A singular point in the statute regarding uncleanness "by the dead" is that the word נֶפֶשׁ (nephesh) stands apparently for the dead body. Of this some other explanation is needed than the free transference of meanings in Hebrew. Here and elsewhere in the Book of Numbers (vi. 11; ix. 6, 7, 10; xix. 13), as well as in various passages in Leviticus, defilement is attributed to the nephesh. Commonly the word means soul or animal life-principle. When connected with death it corresponds to our word "ghost," as in Job xi. 20; Jer. xv. 9. Now the law was that not only those who touched a dead body, but all present in a house when death took place in it, were unclean. The question occurs whether the nephesh, or soul escaping at death, was believed to defile. As if in doubt here a rabbi said, "The body and the soul may plead successfully not guilty by charging their sinful life each upon the other. The body may say: 'Since that guilty soul parted with me, I have been lying in the grave as harmless as a stone.' The soul may plead: 'Since that depraved body separated from me, I flutter about in the air like an innocent bird.'" Is it not possible that the nephesh meant the effluvium of the dead body, the active element which, springing from54 corruption, diffused uncleanness through the whole house of death? It seems quite in harmony with other uses of the word, and with the idea of defilement, to interpret "was unclean by the nephesh," "sinned by the nephesh," as technical expressions carrying this meaning. The passage Numb. xix. 13 is peculiarly instructive—כָּל־הַנֹּגֵעַ בְּמֵת בְּנֶפֶשׁ הָאָדָם אֲשֶׁר־יָמוּת—"Every one coming in contact with the dead, with the nephesh of a man who has died." To translate, "with the corpse of a man who has died," would fix on the language the fault of tautology. In Psalm xvii. 9 nephesh has the meaning of deadly, that is to say breathing death; and the idea here points to the meaning suggested.

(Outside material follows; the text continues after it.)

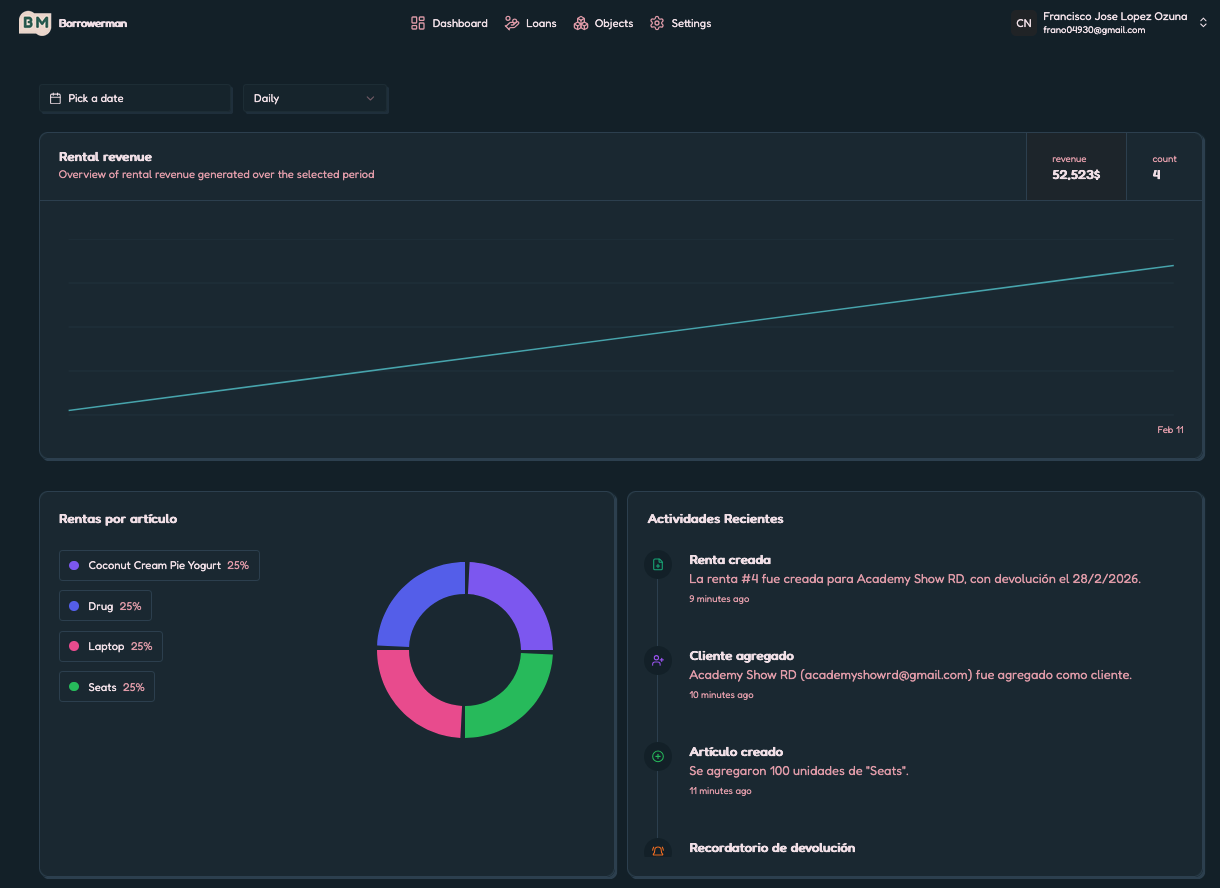
Task: Open the user account menu chevron
Action: pos(1203,21)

The reason given for the banishment of the unclean is the presence of God in the congregation—"That they defile not their camp, in the midst whereof I dwell." All that are unhealthy, and those who have been in contact with death, which is the result of irremediable disease or accident, must be withdrawn from the precincts that belong to the Holy God. Human maladies are in contrast with the Divine health, death is in contrast to the Divine life. Here the whole scope of the legislation regarding defilement has its highest range of suggestion. It was a part of moral education to realise that God was separate from all distortion, wasting, and decay. In glad and deathless power He reigned in the midst of Israel. From the living God man received life which had to be kept pure and disciplined. Among the Egyptians it was held to be sacrilege when the operator, in the process preparatory to embalming, opened a human body. He who made the incision was driven out of the room by his assistants with abuse and violence. Quite different55 is the idea of the Mosaic law which makes the holiness belong entirely to God, and requires of men the preservation of the clean life He has given. Every statute suggests that there is a tendency in the creature to fall away from purity and become unfit for fellowship with the Most Holy.